• [Aim of the exercise] Leave the images out and write out each entry exactly as shown.

• [Records shown]
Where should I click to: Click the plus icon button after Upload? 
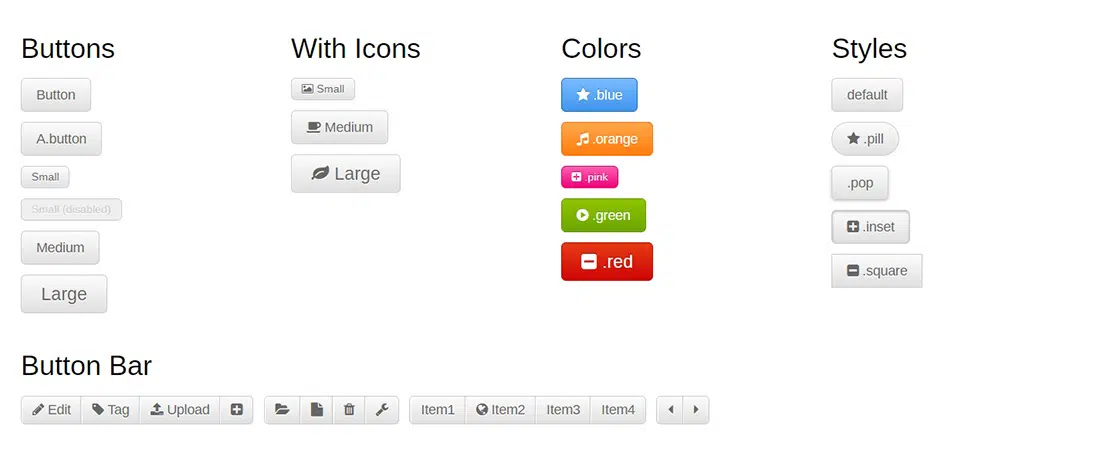(x=237, y=410)
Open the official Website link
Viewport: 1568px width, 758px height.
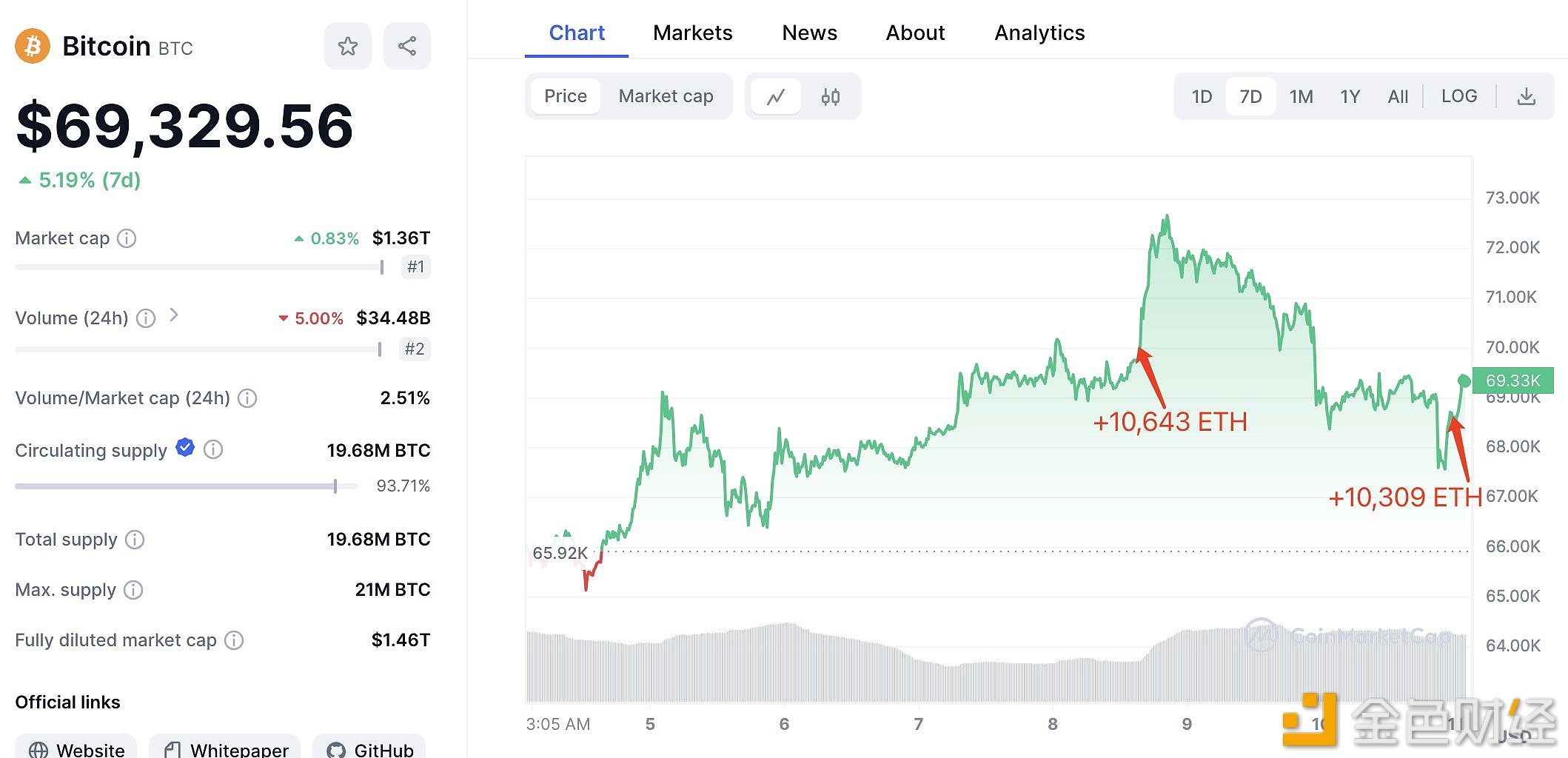76,748
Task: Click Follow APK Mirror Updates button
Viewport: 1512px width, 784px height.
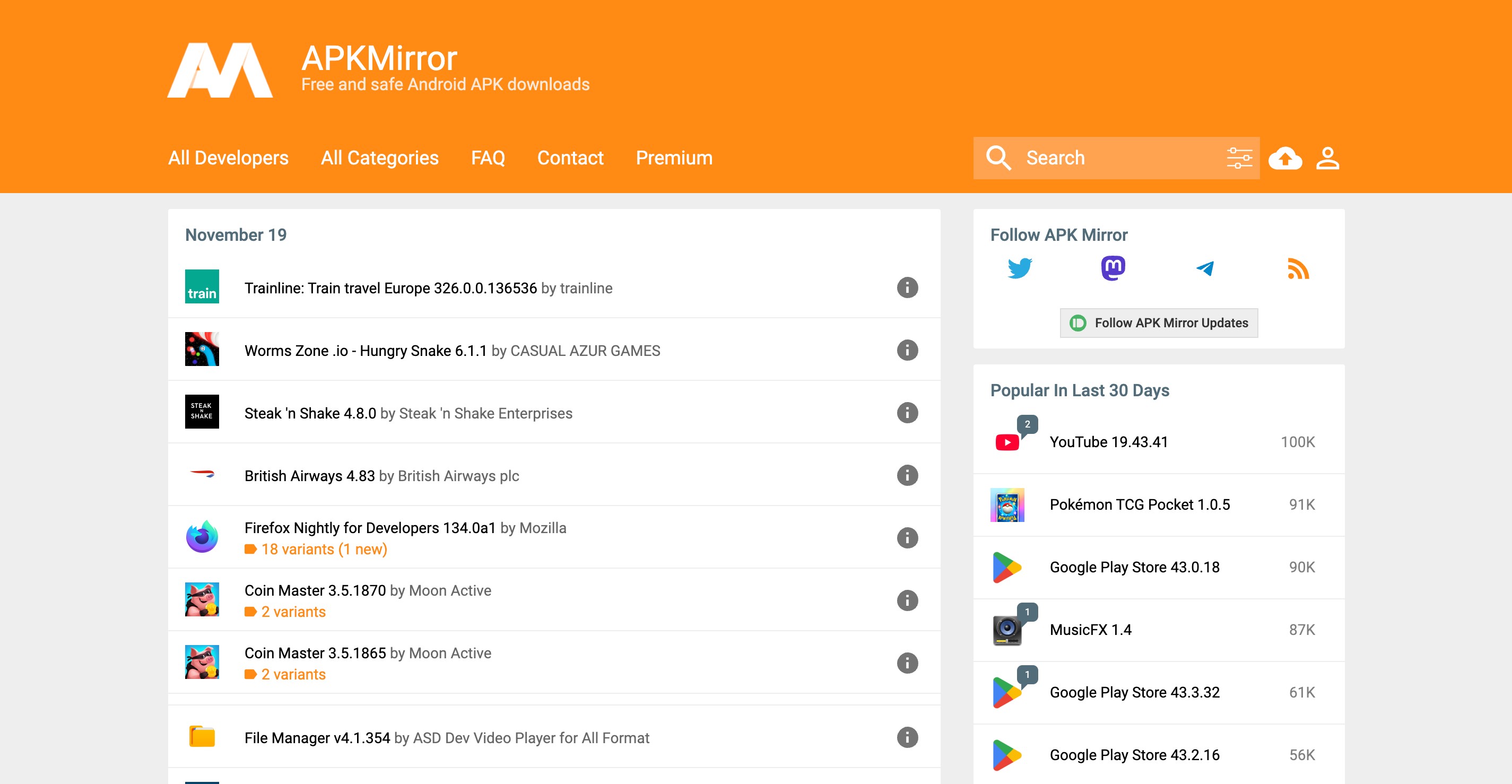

• [The completed task]
Where should I click to: Click the plus icon button after Upload? 
(x=237, y=410)
Open the official Website link
Viewport: 1568px width, 758px height.
76,748
Task: Click Follow APK Mirror Updates button
Viewport: 1512px width, 784px height.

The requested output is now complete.